A questo punto solo l’utente può usufruire in autonomia delle proprie credenziali, ottenendo così:
- il potere di decidere quali informazioni fornire al Service Provider – noto come “Verifier” nell’architettura SSI - circoscrivendo la presentazione della/e credenziale/i solo a quelle strettamente necessarie all’autenticazione tramite meccanismi noti come “selective disclosure” (beneficiando, dunque, di una reale implementazione del concetto di “need-to-know”);
- maggiore portabilità e trasversalità;
- maggiore privacy, essendo l’attore che certifica le credenziali (Issuer) di fatto impossibilitato a conoscere dove queste vengano utilizzate grazie al modello di “federazione indiretta”, in cui l’utente diventa con il suo wallet esso stesso “Identity Provider”.
Le sfide per il futuro
L’evoluzione delle soluzioni SSI apre la strada a nuove possibilità di integrazione, con ancora ampi margini di miglioramento.
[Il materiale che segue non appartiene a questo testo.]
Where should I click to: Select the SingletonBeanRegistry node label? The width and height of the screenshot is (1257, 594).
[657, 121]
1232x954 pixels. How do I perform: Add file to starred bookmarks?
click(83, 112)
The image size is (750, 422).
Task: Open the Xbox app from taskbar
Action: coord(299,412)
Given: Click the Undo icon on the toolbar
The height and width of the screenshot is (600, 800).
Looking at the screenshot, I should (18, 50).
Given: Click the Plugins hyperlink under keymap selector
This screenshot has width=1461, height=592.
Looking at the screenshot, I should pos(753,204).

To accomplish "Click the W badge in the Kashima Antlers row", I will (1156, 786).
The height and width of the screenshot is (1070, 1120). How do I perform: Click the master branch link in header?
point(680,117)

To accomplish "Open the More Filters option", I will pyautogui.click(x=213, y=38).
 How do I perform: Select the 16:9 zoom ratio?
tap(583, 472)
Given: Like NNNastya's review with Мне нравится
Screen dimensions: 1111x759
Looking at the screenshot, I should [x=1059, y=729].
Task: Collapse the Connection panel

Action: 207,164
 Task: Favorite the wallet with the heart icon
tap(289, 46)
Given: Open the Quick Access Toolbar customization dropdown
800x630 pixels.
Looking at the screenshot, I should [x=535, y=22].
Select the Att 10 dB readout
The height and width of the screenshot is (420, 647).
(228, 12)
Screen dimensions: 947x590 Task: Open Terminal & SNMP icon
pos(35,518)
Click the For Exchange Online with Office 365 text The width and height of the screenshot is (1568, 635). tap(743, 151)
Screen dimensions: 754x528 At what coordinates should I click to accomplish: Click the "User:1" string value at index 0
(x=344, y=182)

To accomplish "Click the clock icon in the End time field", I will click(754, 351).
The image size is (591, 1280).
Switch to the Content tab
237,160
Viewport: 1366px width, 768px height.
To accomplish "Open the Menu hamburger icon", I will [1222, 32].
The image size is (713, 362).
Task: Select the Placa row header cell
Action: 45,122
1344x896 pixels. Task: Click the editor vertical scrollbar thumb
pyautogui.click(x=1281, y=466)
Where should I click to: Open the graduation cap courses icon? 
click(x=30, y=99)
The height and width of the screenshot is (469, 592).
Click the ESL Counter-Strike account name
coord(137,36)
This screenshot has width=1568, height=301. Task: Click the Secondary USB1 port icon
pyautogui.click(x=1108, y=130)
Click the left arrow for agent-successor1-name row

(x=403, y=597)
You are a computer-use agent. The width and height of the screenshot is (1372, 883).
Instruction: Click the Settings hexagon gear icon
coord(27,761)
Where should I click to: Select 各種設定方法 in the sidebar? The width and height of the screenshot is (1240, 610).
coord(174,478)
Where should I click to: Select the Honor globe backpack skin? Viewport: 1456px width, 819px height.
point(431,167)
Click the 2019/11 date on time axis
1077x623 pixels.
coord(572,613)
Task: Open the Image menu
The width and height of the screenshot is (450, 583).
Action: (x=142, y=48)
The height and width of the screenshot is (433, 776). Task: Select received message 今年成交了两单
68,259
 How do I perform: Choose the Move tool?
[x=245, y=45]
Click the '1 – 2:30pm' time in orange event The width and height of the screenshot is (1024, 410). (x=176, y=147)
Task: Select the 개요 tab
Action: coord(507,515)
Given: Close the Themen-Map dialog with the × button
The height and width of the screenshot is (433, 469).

Il tema più interessante è certamente quello di capire come potenziare il nuovo paradigma di SSI con i benefici degli attuali meccanismi di autenticazione passwordless, così da garantire all’utente una tecnologia completa della massima privacy e della UX desiderata. Tra i temi più delicati vi è l’inevitabile scalata della curva di apprendimento all’utilizzo, rappresentando la SSI di fatto una novità per l’utente finale, e una UX da rinnovare, adeguando i sistemi decentralizzati alle abitudini dell’autenticazione moderna.
Emerge poi un altro spunto di riflessione particolarmente rilevante: in un ambiente altamente interconnesso come quello odierno, gli utenti interagiscono con sempre maggiore frequenza con più dispositivi, necessitando di accessi cross-device e multi-device che garantiscano interoperabilità e rapidità. Quella che un tempo era una mera comodità si è trasformata ora in una funzionalità essenziale: consentire agli utenti di utilizzare più dispositivi – pc e smartphone in contesti aziendali, espandendo la considerazione anche ai dispositivi wearable nella quotidianità - mantenendo impeccabile la qualità del servizio e fornendo un'esperienza d'uso agevole, soddisfacente e senza soluzione di continuità.
La vera sfida del futuro, dunque, consiste nel rendere la Next Gen Authentication non solo reale, ma naturale, offrendo agli utenti una rivoluzionata libertà tecnologica priva di compromessi, che sappia coniugare maggiore sicurezza, piacevole usabilità e privacy senza precedenti.
*Tecnica di phishing che, tradizionalmente, prevede lo sfruttamento dei QR code per reindirizzare le vittime a siti Web malevoli. Nel caso delle passkeys, uno schema di attacco tipico consiste nel convincere l'utente a scansionare un QR code (legittimo) mostrato presso il dispositivo del malintenzionato al fine di ottenere l'accesso all'account della vittima.